Обсуждение: BUG #18773: オートバキュームのリトライ時にreltuplesの値が減少する

Поиск
Список
Период
Сортировка

BUG #18773: オートバキュームのリトライ時にreltuplesの値が減少する

От
PG Bug reporting form
Дата:
The following bug has been logged on the website:

Bug reference:      18773
Logged by:          勇次 安藤
Email address:      antengynnnn536@gmail.com
PostgreSQL version: 13.6
Operating system:   linax
Description:

現在、auroraposgres SQLを使用して、オートバキュームを起動して、運用を行っています。
オートバキュームの強度を確認したところ、あるテーブルを掴んでいる状態でオートバキュームのリトライが行われると、刀剣情報のreltuplesの値を減少させていることに気づきました。
マニュアル上は、オートバキューム実行時には書き換えられるものかと認識していましたが、リトライ時にも書き換えられており、テストでは、リトライを繰返すたびにあたいど徐々に小さくせいていることがわかりました。
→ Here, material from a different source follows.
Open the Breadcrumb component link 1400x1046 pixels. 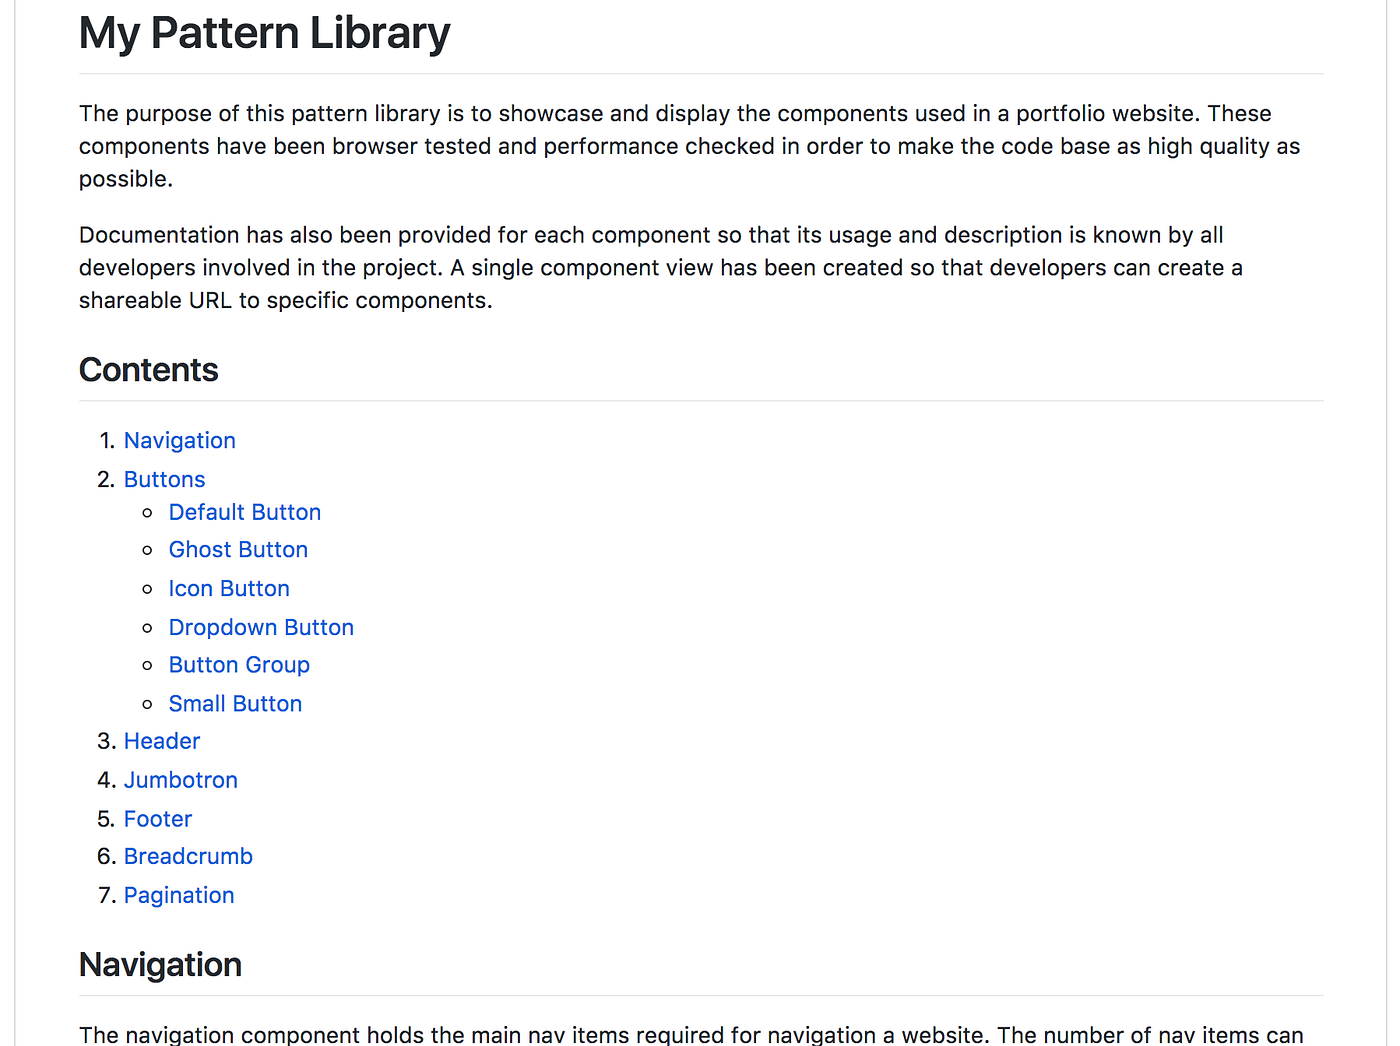(188, 856)
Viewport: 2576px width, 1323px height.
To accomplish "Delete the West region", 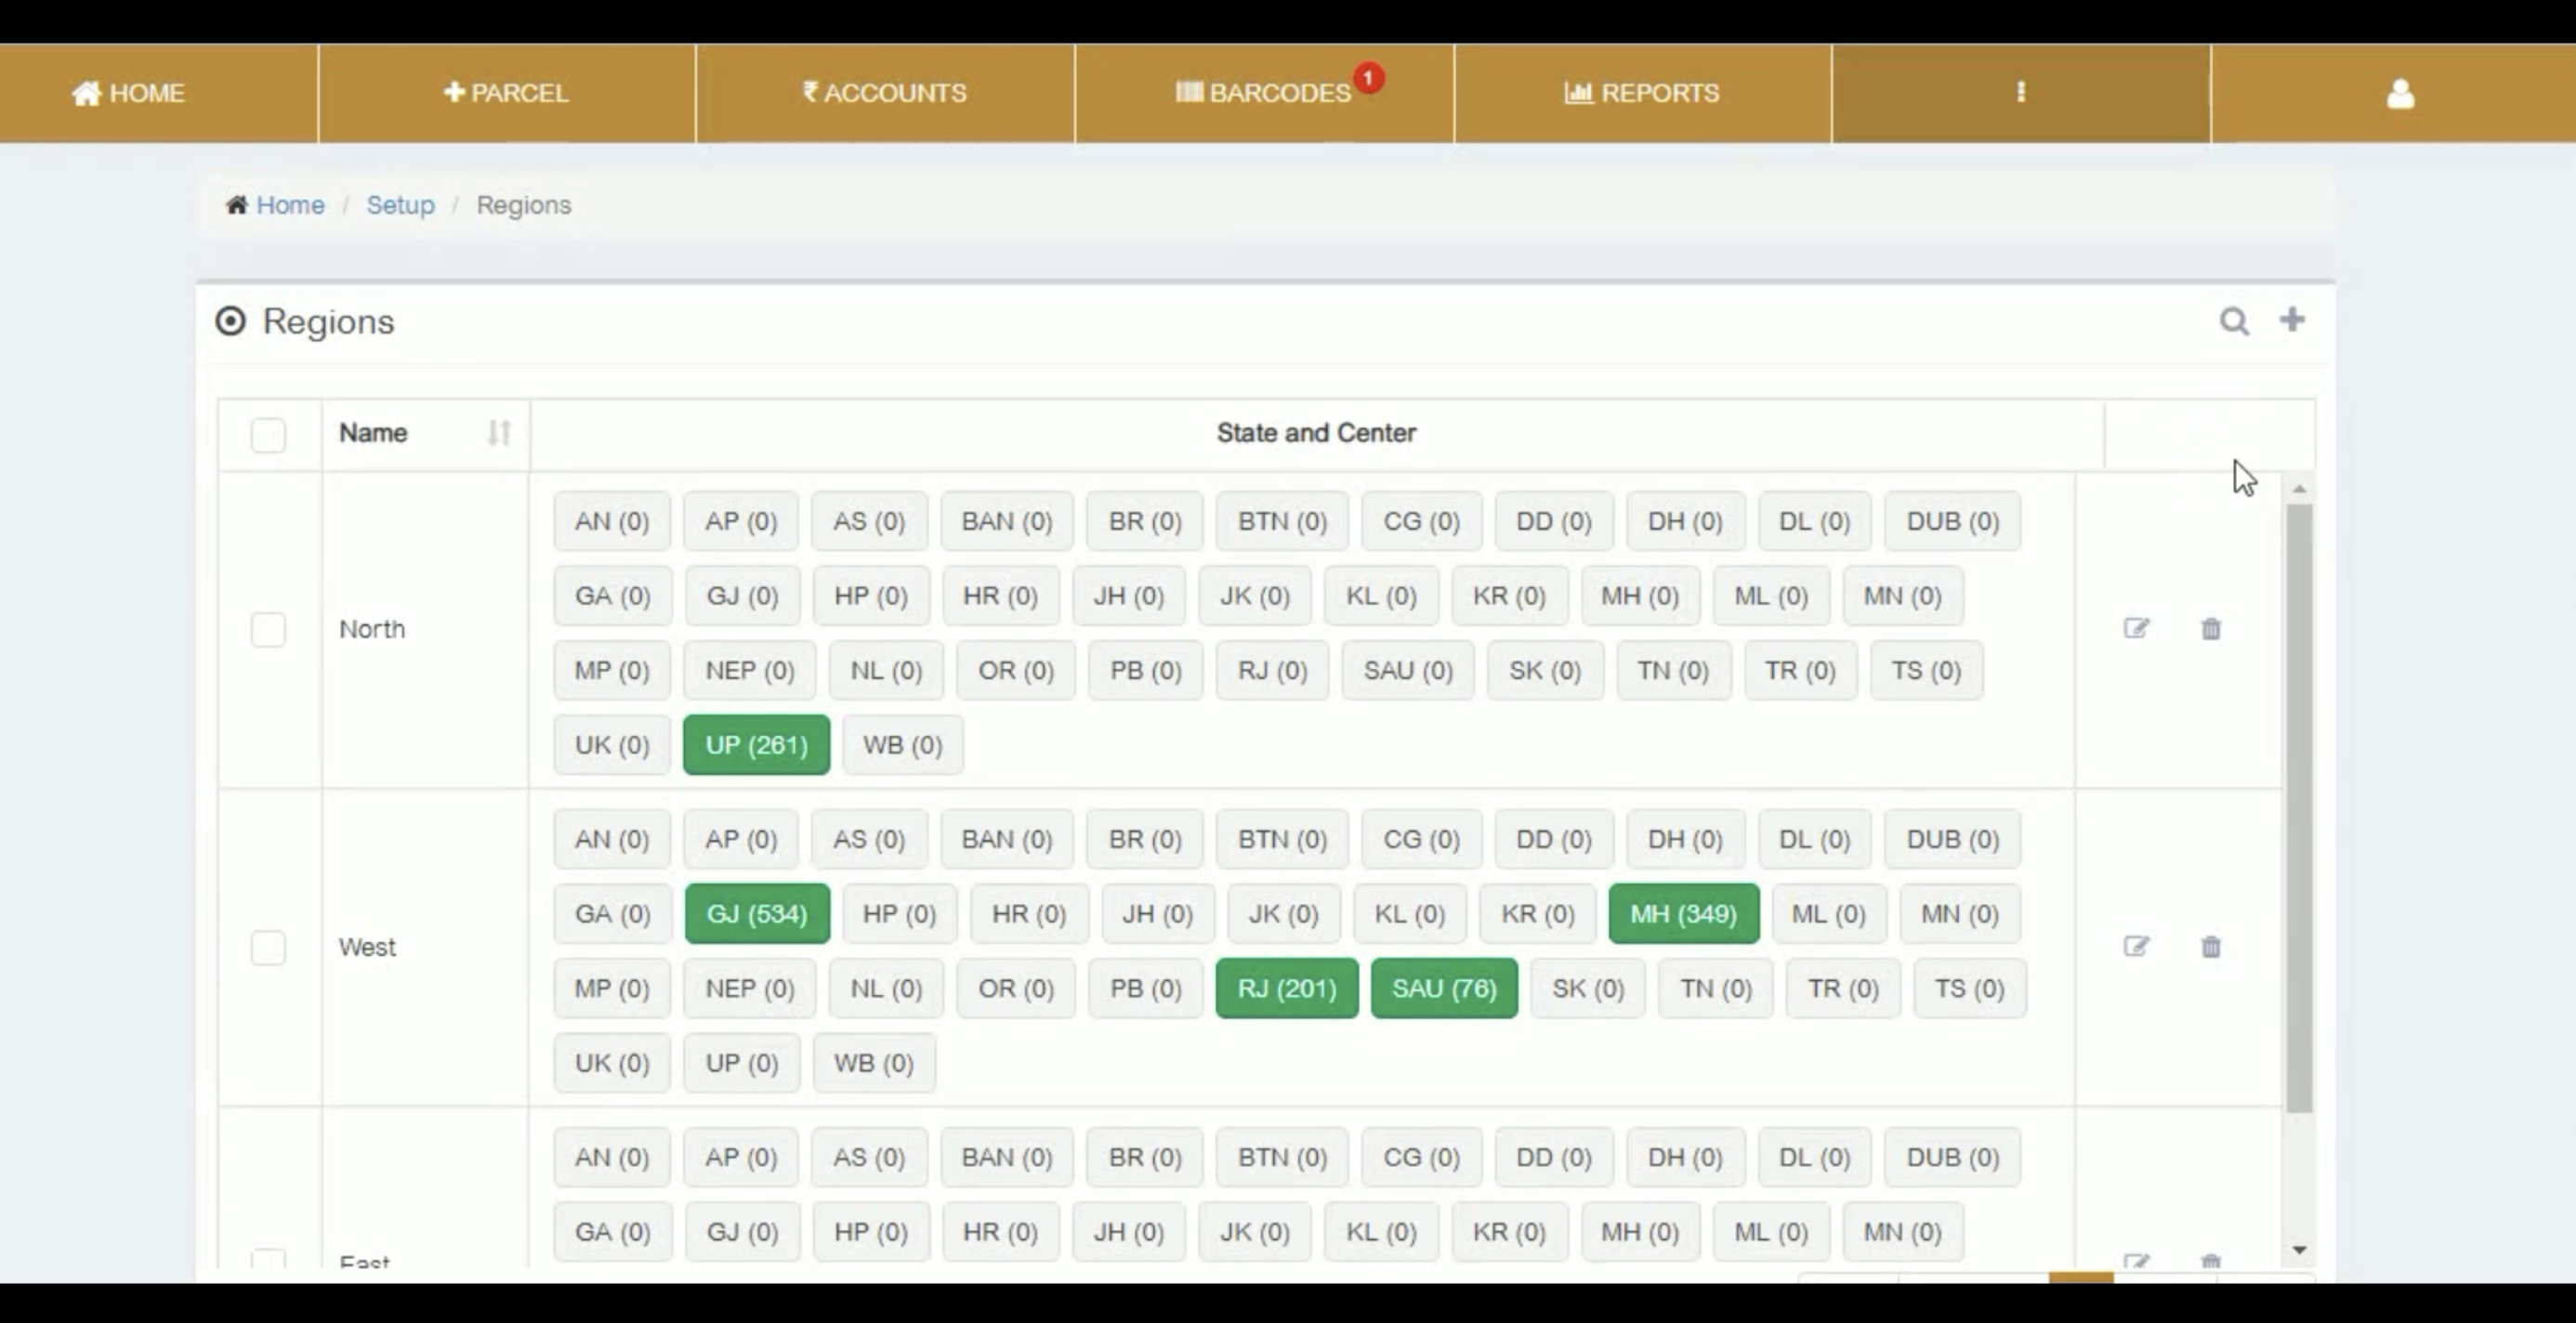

reltuplesの値は、sql実行時に実行計画を作成するときに使用されるところなので、reltuples(テーブル行数)が小さいあたいで実行計画が作成されており、処理が終わりませんでした。analyzeをかけ直して、reltuplesの値を正規の値にしてsqlを実行したところ問題ない時間で処理が完了しています。

■再現テストの実施内容
1.aa_testというテーブルを50000件データで作成。
2.aa_testのテーブルに対して、1件deleteを行い、comitは行わずに掴んだ状態にしておく
3.更にaa_testに対して20000万件のdeleteを行い、こちらはcomitを行い完了しておく
4. 3.で20000万件deleteしたのをきっかけにオートバキュームが起動されるが、2.でテーブルを掴んでいるためリトライを繰返す
5.reltuplesの情報を確認すると、50000からリトライを繰返すたびに減少しており、529まで値が下がった


Re: BUG #18773: オートバキュームのリトライ時にreltuplesの値が減少する

От
Daniel Gustafsson
Дата:
> On 15 Jan 2025, at 06:59, PG Bug reporting form <noreply@postgresql.org> wrote:
>
> The following bug has been logged on the website:
>
> Bug reference:      18773
> Logged by:          勇次 安藤
> Email address:      antengynnnn536@gmail.com
> PostgreSQL version: 13.6
> Operating system:   linax
> Description:
>
> 現在、auroraposgres SQLを使用して、オートバキュームを起動して、運用を行っています。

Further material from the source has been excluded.